This is an interesting question, and there is no definitive answer. In Frindle by Andrew Clements, Mrs. Granger is the fifth-grade teacher in the Westfield School District, and she is one of those teachers. She is passionate about the things that matter to her, but she is strict--very strict. She likes words to be what they are and used as they were intended to be used. She has quite a reputation for being strict, and on his first day in Mrs. Granger's class Nick Allen discovers the rumors are true.
We do not learn exactly how old Mrs. Granger is, so it becomes a matter of speculation, then. We can presume that she began teaching right after she graduated from college, probably at age twenty-two. She has been teaching long enough to gain a reputation, so perhaps five years or so. At the end of the story, ten years later, she is still teaching. She might be as young as her late twenties or as old as her forties or even fifty when the story begins. It is simple and speculative math rather than any real information.

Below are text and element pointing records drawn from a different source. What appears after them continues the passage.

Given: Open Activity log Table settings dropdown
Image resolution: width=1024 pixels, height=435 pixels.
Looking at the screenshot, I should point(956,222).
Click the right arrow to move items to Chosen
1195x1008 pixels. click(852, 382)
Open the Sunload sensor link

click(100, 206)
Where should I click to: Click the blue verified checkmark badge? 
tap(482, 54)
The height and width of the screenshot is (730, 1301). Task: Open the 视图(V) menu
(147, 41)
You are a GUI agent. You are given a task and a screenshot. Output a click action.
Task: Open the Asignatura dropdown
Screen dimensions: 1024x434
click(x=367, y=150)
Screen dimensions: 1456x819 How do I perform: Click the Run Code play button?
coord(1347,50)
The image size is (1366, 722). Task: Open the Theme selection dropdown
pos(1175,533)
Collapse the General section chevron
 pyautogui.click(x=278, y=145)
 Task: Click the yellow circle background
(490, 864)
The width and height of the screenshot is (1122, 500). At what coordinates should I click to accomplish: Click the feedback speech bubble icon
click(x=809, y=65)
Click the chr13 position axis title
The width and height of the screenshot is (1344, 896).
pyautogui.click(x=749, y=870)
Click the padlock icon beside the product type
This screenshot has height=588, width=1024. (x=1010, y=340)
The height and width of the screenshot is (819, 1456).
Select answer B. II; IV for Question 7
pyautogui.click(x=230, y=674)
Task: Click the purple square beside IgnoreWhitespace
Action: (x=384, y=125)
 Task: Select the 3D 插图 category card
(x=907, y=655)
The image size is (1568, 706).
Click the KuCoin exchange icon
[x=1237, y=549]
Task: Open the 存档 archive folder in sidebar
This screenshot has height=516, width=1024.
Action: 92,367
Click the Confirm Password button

More importantly, it is essential to note that if Mrs. Granger's age were a significant factor in the story, the author would have told us her age. In this novel she is more of an archetype, a certain kind of stereotyped and ageless character. Mrs. Granger is the teacher who is strict and demanding in the moment but serves, long-term, as a motivation and inspiration for her students to achieve great things. The author was asked where he got the inspiration for the Mrs. Granger character, and he said this:
Mrs. Granger is...constructed from bits of many teachers I have known and some I have worked with, again, including myself.
Her actual age matters less than her role as "the bad guy" in the story.
"Every good story," Mrs. Granger writes to Nick, "needs a bad guy, don't you think?"